Para além disso, decide contratar os melhores mestres confeiteiros de Madrid e Paris, com o objetivo de aperfeiçoar a qualidade das iguarias. Este esforço acabou por ser recompensado – a Confeitaria Nacional conquistou vários prémios em exposições internacionais.
Mas o maior galardão foi conquistado em território português: em 1873, a Confeitaria Nacional pede o estatuto de fornecedor da casa real portuguesa e este acaba por ser concedido por alvará do rei D. Luís i. Os almoços e jantares reais começam assim a ser adoçados pelos mais variados bolos e sobremesas criadas nesta loja da Praça da Figueira.
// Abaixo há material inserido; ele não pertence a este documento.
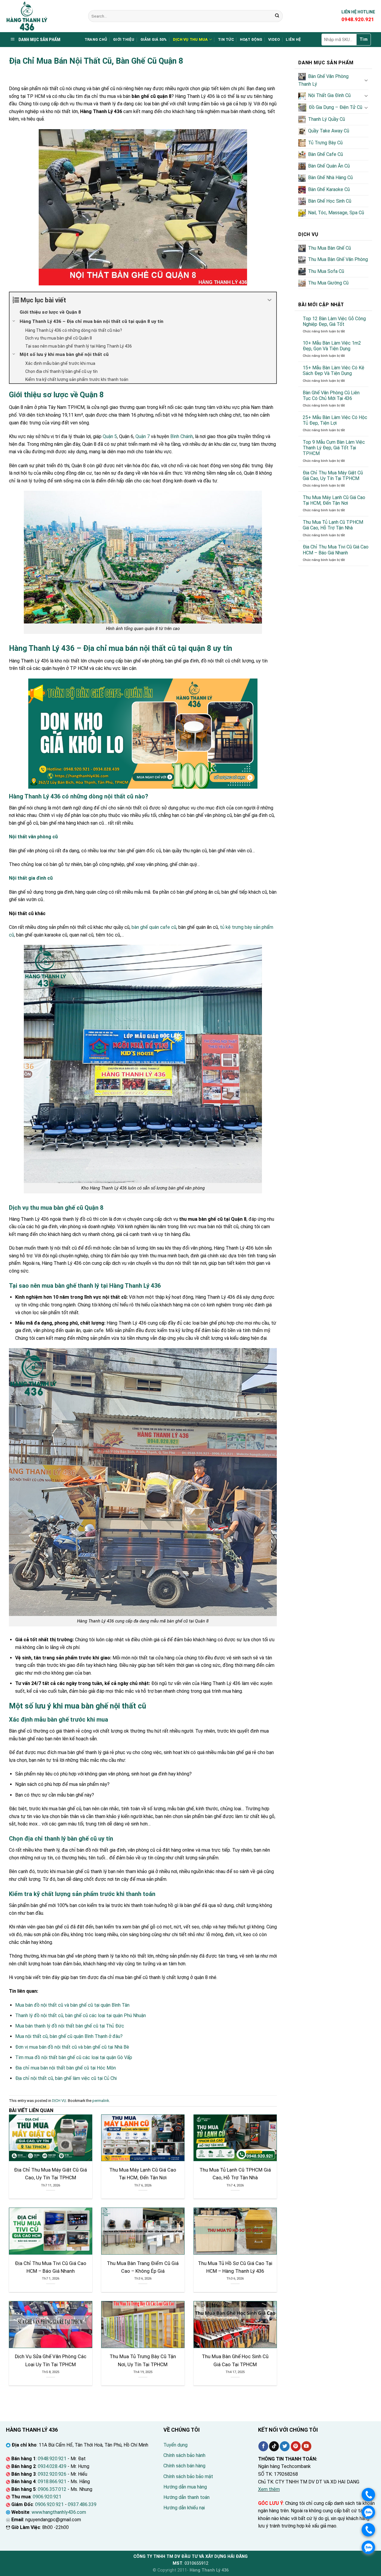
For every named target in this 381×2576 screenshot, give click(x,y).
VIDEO (274, 39)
A “mãe” do Bolo-Rei português Para chegar a este nível, a gerência da Confeitaria Nacional sempre apostou nos seus produtos, tentando inovar e, ao mesmo tempo, manter a tradição – o livro de receitas escrito pelo fundador desta casa em 1852 continua bem guardado. O que muitos não sabem é que foi neste espaço que começaram a ser comercializadas iguarias que hoje em dia fazem parte da gastronomia portuguesa.
“A Confeitaria Nacional orgulha-se de ter introduzido o Bolo-Rei em Portugal. A receita mantém-se inalterada até aos dias de hoje e apenas duas pessoas são detentoras do seu segredo – o proprietário atual e o pasteleiro mais antigo da Casa”, lê-se no site do estabelecimento.
“É também de salientar que temos pastelaria exclusiva nossa – a Meia Lua e o Austríaco, uma iguaria feita com base numa receita trazida por uma das crianças austríacas que durante a Segunda Guerra foram acolhidas pela família do fundador da Confeitaria”, explicou ao i Rui Viana, atual proprietário do espaço. “Há também muitos produtos que hoje em dia se encontram em muito poucas pastelarias, tais como os Coelhinhos, os Ninhos, as Rolhas e os Indianos. A Confeitaria Nacional tem também o seu café de marca própria, que é utilizado na loja e vendido sob a forma de cápsulas, grão e café moído”, acrescentou.
A dedicação à produção é um dos fatores que leva este estabelecimento – uma casa com 187 anos de atividade que nunca saiu da mesma família – a atravessar os reinados de D. Maria ii, D. Pedro v, D. Luís i, D. Carlos i e D. Manuel ii, a sobreviver ao Estado Novo e a crescer ao longo de três Repúblicas. Depois de ter conquistado o estatuto de fornecedor da casa real, a Confeitaria Nacional começou a abastecer a Presidência da República, uma tarefa que ainda hoje desempenha.
Passados quase 200 anos, milhares de pessoas continuam a entrar e a sair da Confeitaria Nacional. De acordo com a informação disponibilizada pelo estabelecimento, mais de mil pessoas passam por esta casa todos os dias. Estima-se que, ao longo destes anos, mais de 158 milhões de pessoas já ali passaram. Lisboetas, portuenses, algarvios, ingleses ou franceses – todos se rendem ao cheirinho a bolos que invade a Praça da Figueira há quase dois séculos.